The model can be directly used to process space-tokenized input Czech text and produce grammar-corrected Czech text.

## How to Get Started with the Model

Use the code below to get started with the model. Note that the input must be **space-tokenized**, i.e., every token (using the [UDPipe 1](https://ufal.mff.cuni.cz/udpipe/1) tokenizer [czech-pdt-ud-2.5-191206.udpipe](https://hdl.handle.net/11234/1-3131)) must be space-separated.

```python
tokenizer = transformers.AutoTokenizer.from_pretrained("ufal/byt5-base-geccc-mate")
model = transformers.AutoModelForSeq2SeqLM.from_pretrained("ufal/byt5-base-geccc-mate")

batch = tokenizer(["Sveřepý šakali zavile vyly na býlí mesýc ."], return_tensors="pt")
outputs = model.generate(batch.input_ids, max_length=256, num_beams=4)

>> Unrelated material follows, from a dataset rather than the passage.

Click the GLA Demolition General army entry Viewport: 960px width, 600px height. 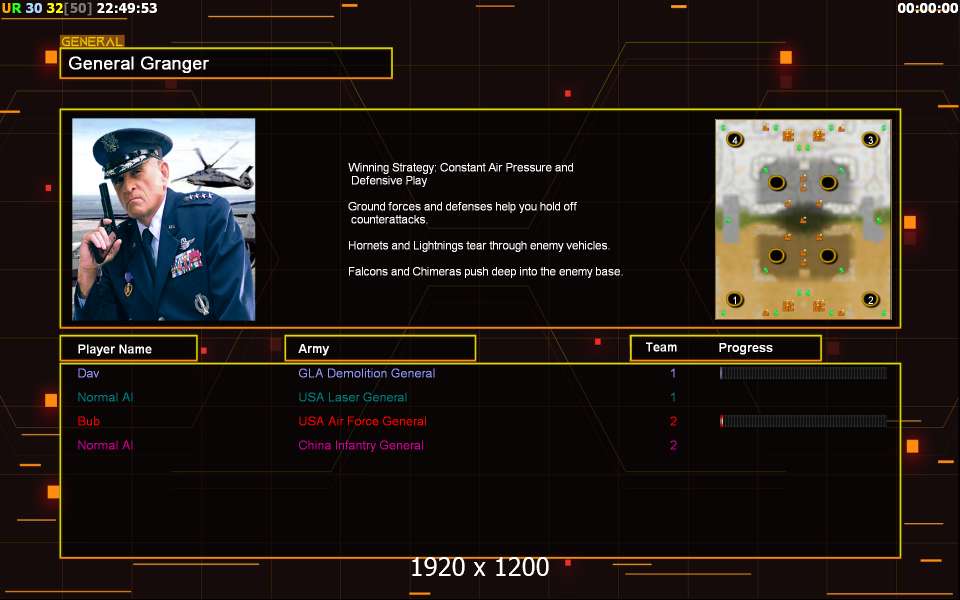(x=367, y=373)
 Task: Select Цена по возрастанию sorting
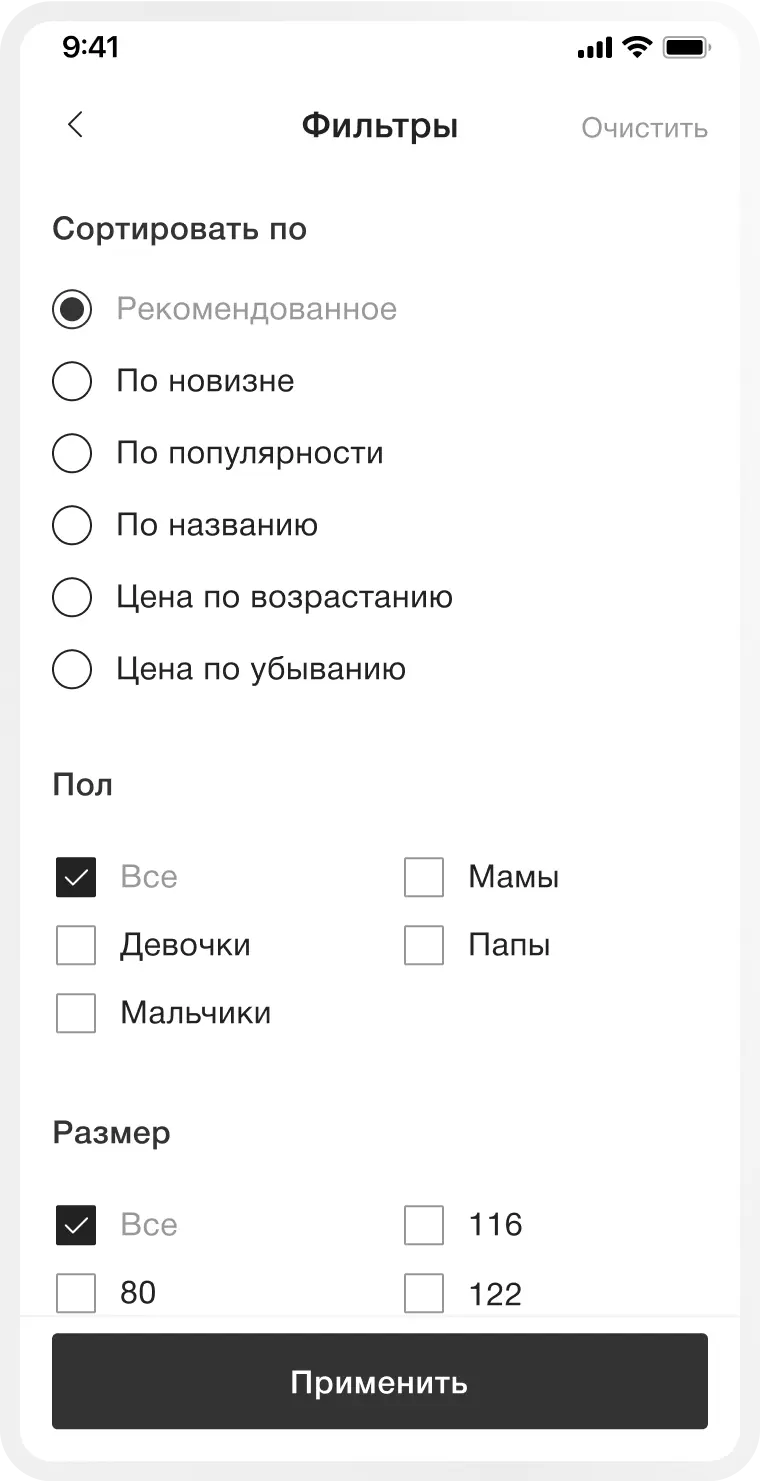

print(tokenizer.batch_decode(outputs, skip_special_tokens=True))
```

## BibTeX Citation

```
@InProceedings{10.1007/978-3-032-02551-7_7,
  author="Pechman, Petr and Straka, Milan and Strakov{\'a}, Jana and N{\'a}plava, Jakub",
  editor="Ek{\v{s}}tein, Kamil and Konop{\'i}k, Miloslav and Pra{\v{z}}{\'a}k, Ond{\v{r}}ej and P{\'a}rtl, Franti{\v{s}}ek",
  title="Refining Czech GEC: Insights from a Multi-experiment Approach",
  booktitle="Text, Speech, and Dialogue",
  year="2026",
  publisher="Springer Nature Switzerland",
  address="Cham",
  pages="64--76",
  isbn="978-3-032-02551-7",
  doi="10.1007/978-3-032-02551-7_7"
}
```